Scientific classification
- Kingdom: Plantae
- Clade: Tracheophytes
- Clade: Angiosperms
- Clade: Eudicots
- Clade: Rosids
- Order: Rosales
- Family: Rhamnaceae
- Genus: Ceanothus
- Subgenus: C. subg. Cerastes
- Species: C. confusus
- Binomial name: Ceanothus confusus J.T.Howell

= Ceanothus confusus =

- Genus: Ceanothus
- Species: confusus
- Authority: J.T.Howell
- Conservation status: G1

Species of shrub

Ceanothus confusus is a species of shrub in the family Rhamnaceae known by the common name Rincon Ridge ceanothus. It is endemic to northern California where it grows in the coastal mountains north of the San Francisco Bay Area. Its habitats include coniferous forest, woodland, and chaparral. This is a low, spreading shrub often forming a short mat up to about 1.2 meters wide.
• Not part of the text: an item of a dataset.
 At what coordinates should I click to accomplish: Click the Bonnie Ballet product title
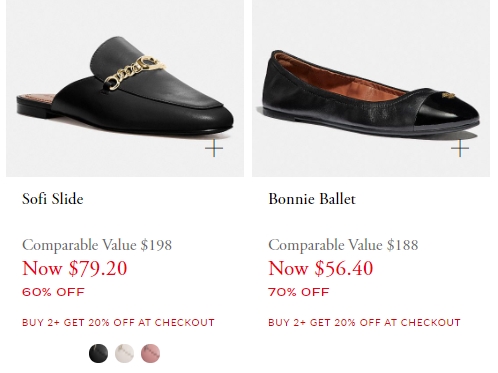pos(312,199)
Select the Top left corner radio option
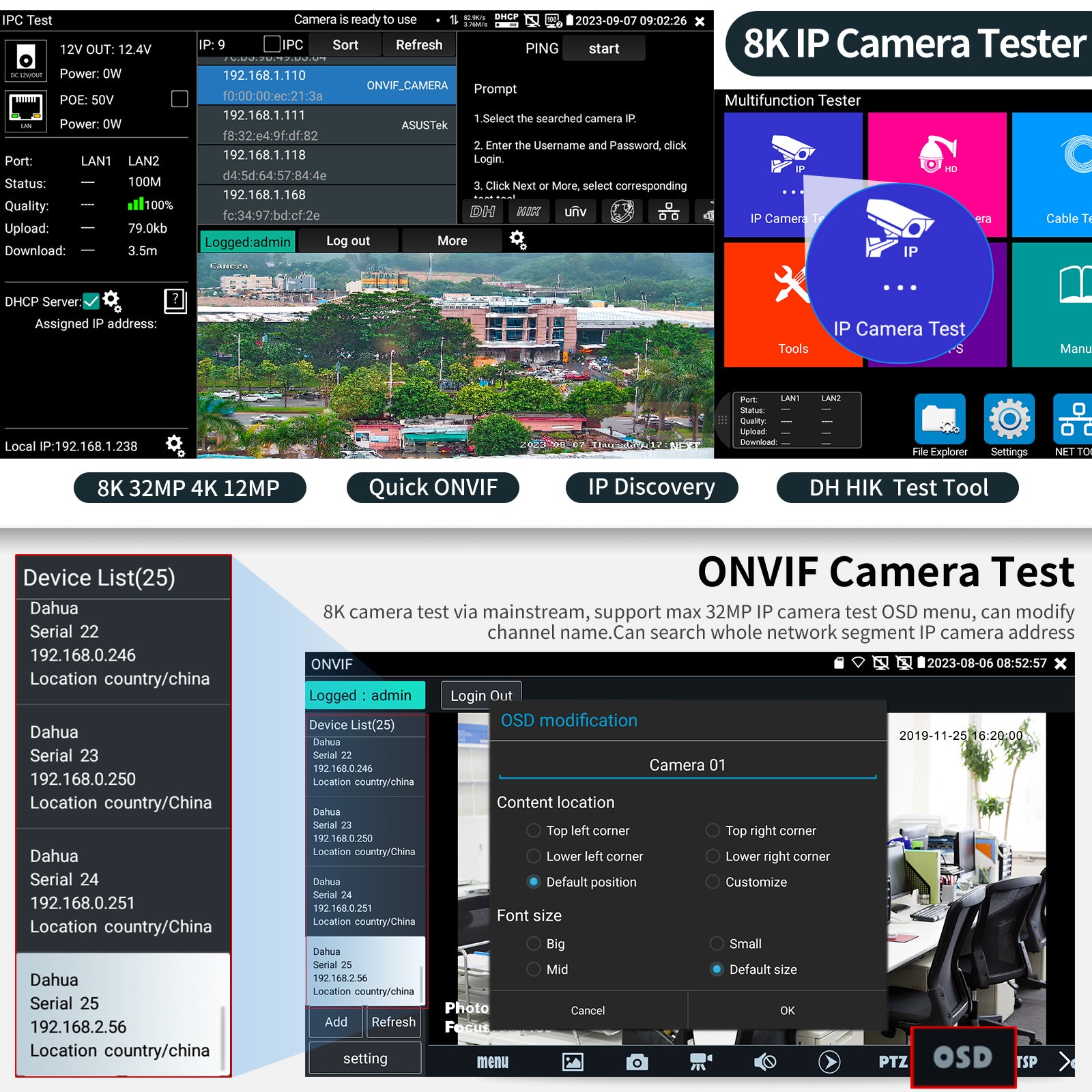1092x1092 pixels. pyautogui.click(x=534, y=831)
The stem is gray-brown with new twigs having a reddish color and fuzzy texture. The evergreen leaves are oppositely arranged. Each is up to 2 centimeters long and oval in shape with 3 to 5 large teeth. The upper surface is shiny green and the underside is paler and feltlike in texture with hairs along the veins. The inflorescence is a small cluster of blue or purple flowers. The fruit is a horned capsule about half a centimeter wide.